La forteresse Europe
Le quatrième grave problème que présente cette communication concerne la méthode qu'elle propose pour faire face au trafic d'êtres humains, qui se situe dans la droite ligne des politiques inefficaces de l'UE visant à bâtir une «forteresse Europe». Les gouvernements des pays de l'UE dépensent déjà des milliards pour ériger des clôtures et mettre en place des systèmes de surveillance high-tech et des gardes-frontières. Comme l'ont montré les recherches menées par Amnesty International, cette stratégie ne fonctionne pas ; alors que 280 000 réfugiés et migrants sont entrés dans l'UE en 2014, près d'1,1 million de personnes sont arrivées par la mer en 2015. Selon une étude réalisée par les agences intergouvernementales d’application des lois INTERPOL et Europol, le trafic d’êtres humains a augmenté du fait de contrôles plus stricts aux frontières de l’UE.
L'effet conjugué de ces quatre failles majeures pourrait être d'aggraver davantage encore la situation que cette communication prétend régler. Le financement représente un élément essentiel en matière de partage des responsabilités, mais si rien n'est fait en parallèle pour que les personnes puissent gagner l'Europe en toute sécurité, aucune aide financière quelle qu'elle soit ne pourra empêcher l'immigration clandestine.
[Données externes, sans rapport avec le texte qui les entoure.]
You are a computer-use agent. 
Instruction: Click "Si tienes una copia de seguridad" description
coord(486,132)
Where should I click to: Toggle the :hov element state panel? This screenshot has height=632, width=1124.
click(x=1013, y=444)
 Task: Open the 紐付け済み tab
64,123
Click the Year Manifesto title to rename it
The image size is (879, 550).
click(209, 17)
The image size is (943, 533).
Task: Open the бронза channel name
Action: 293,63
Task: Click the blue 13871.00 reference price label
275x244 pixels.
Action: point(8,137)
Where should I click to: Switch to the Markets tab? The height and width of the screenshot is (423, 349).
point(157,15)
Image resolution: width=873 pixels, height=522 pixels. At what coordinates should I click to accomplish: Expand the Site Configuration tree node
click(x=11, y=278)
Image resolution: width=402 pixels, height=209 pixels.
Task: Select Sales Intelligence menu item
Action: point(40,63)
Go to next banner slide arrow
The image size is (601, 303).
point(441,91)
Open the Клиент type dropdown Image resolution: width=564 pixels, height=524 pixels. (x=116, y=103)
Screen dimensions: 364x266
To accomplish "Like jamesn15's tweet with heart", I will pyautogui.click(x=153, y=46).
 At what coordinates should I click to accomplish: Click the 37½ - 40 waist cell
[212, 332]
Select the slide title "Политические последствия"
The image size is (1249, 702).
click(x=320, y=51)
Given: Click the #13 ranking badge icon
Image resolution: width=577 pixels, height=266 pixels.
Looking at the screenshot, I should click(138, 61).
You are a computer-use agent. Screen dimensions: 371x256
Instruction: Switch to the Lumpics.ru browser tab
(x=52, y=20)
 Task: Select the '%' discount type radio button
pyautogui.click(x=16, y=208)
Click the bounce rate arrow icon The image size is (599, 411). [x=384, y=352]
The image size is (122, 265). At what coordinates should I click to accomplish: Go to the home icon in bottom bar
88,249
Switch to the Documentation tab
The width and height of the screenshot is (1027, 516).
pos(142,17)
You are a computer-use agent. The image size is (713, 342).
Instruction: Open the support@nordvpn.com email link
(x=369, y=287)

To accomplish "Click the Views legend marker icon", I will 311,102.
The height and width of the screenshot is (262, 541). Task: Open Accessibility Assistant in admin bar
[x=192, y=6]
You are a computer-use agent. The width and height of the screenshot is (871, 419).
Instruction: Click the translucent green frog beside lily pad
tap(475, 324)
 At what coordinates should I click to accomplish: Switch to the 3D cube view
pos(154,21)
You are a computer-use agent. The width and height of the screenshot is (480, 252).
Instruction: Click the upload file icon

Des personnes continueront de fuir tant que des pays tels que l'Afghanistan, l'Érythrée, la Gambie, l'Irak, le Nigeria, la Somalie, le Soudan et la Syrie seront en proie à un violent conflit ou à un régime impitoyable, et tant qu'il ne sera pas possible de vivre dans la dignité dans les pays hôtes tels que la Jordanie, le Liban et la Turquie. Le renforcement des remparts de la forteresse Europe aura uniquement pour conséquence de forcer les gens à emprunter des itinéraires plus longs et plus dangereux. Dès lors, au lieu de mettre fin au trafic d'êtres humains et de sauver des vies – ce sont là deux des objectifs des «accords» –, la proposition présentée dans la communication pourrait avoir des effets contraires.
Il est urgent d'adopter une nouvelle approche mondiale en ce qui concerne les réfugiés, reposant sur une coopération internationale durable et résolue, ainsi que sur un partage équitable des responsabilités.
La réunion plénière de haut niveau de l'Assemblée générale de l'ONU qui se tiendra le 19 septembre 2016 offre l'occasion de mettre en place un accord mondial reposant sur un véritable partage des responsabilités concernant les réfugiés. À l'opposé, les soi-disant « accords » que propose la communication sont au mieux mal conçus et au pire illégaux. Cette communication, si elle devait être pleinement mise en œuvre, risquerait d'entraîner une dégradation dans le monde entier de la protection des personnes réfugiées et en quête d'asile. Le système de protection internationale créé par la Convention de 1951 relative au statut des réfugiés serait gravement mis en péril si des pays riches pouvaient, en payant, se soustraire à leurs obligations internationales.